506781—the two-factor authentication code needed to access my Dropbox account on November 15, 2015. I know because it’s still there in my SMS history, a permanent record of my accessing Dropbox from new devices. I have full iCloud history in much the same way—332486 was the code on October 4, 2014. I can see the same for Microsoft, Uber, Sony… You get the point.
As I’ve written before, SMS messaging is best avoided—it’s an archaic and unsecured platform with no place among the myriad end-to-end encrypted alternatives we can now use. If you want to message family, friends, colleagues, then skip SMS and use iMessage (blue bubbles only), WhatsApp, Signal, Telegram (albeit its encryption is more complex than the others). And while you may consider your private messages to be of little interest to others, you still seal envelopes despite trusting the postal services and dismissing the risk of your letters being read.
But, somewhat ironically, SMS has become the de facto choice for the one-time codes used as the two-factor authentication (2FA) security for most of the major tech platforms we all use. New Apple or Google logins, Office 365, Dropbox, your bank transactions, WhatsApp, Twitter… and while most offer more secure 2FA options, nothing beats the convenience of a time-boxed six-digit code sent to your phone.
Despite strongly advocating everyone to shift from SMS or other messengers that don’t end-to-end encrypt traffic, the likes of Facebook Messenger, Instagram and Twitter, for example, I don’t have too much of a problem with SMS used for 2FA. On the basis that you MUST never share a code sent by SMS to your phone, even if asked by someone that seems to be a friend or colleague, stealing 2FA codes is fairly rare. It does happen and there have been law enforcement warnings to take care, but SMS 2FA is exponentially safer than no 2FA at all.

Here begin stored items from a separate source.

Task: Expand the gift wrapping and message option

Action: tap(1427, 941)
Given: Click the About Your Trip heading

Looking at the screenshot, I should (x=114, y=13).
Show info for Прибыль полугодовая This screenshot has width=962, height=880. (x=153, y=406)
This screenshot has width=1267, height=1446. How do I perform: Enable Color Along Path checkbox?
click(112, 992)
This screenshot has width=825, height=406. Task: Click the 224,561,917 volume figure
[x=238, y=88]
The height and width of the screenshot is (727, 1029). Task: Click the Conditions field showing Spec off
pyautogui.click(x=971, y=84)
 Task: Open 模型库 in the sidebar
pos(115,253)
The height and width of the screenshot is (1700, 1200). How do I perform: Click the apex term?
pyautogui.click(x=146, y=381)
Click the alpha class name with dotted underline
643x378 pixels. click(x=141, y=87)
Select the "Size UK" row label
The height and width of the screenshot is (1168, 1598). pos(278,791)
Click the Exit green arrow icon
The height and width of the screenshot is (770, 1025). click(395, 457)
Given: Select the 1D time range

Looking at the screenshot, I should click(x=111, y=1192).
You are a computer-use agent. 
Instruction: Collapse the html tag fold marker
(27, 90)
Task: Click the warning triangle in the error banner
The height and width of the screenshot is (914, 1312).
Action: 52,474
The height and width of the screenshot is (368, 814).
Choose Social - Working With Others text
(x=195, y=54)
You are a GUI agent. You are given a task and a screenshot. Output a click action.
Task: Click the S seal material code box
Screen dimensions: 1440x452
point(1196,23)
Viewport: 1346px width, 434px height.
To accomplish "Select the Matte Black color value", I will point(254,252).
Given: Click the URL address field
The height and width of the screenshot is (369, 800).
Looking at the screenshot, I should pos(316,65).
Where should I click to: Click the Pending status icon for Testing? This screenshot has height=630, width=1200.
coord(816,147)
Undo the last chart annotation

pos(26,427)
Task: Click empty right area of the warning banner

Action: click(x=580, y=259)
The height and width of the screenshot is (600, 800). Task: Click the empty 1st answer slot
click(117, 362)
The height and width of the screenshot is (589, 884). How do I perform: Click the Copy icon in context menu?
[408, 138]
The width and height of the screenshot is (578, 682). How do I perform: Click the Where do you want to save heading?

And so as we shift from SMS to WhatsApp and other “over-the-top” messengers, those one-time codes remain—especially as our phones prompt us to enter those codes into websites and apps without having to open our SMS messengers. But Google is now doing something about this with its latest Android Messages update—and it’s about time. This is a brilliant new trick and Apple should take note.
Discovered by the team at XDA-Developers, Google “is working on a feature that will automatically delete OTP [one-time password] messages after 24 hours from their receipt… OTPs by very nature are temporary in nature, with most of them being valid for a short time duration of ten minutes or so, depending on the needs of the service… Users may also not always remember deleting these messages once they are done, so automatically deleting them after a day seems to be a useful addition.”
Apple does allow users to filter known and unknown senders into separate lists in iMessage, and it does a pretty good job of separating all the SMS notifications received from business promotions, expiring parking sessions, delivery updates and OTP codes from friends and family messages. Although the Dropbox OTP thread does seem to have made in into my iMessage “Known Sender” list. Apple clearly knows something I don’t.
These one-time codes will become ever more prevalent as we are encouraged to activate 2FA for all the services we use—it’s an absolute must and you should always select it where it’s an option. But it is absolutely pointless to keep those OTPs and irritating to go back into your SMS messages to delete them when they’ve arrived, especially as you’ll usually use the prompt or the lock screen preview instead of the message itself. What we need is a fast game of catch-up from Apple here to deploy this stupidly simple improvement for itself.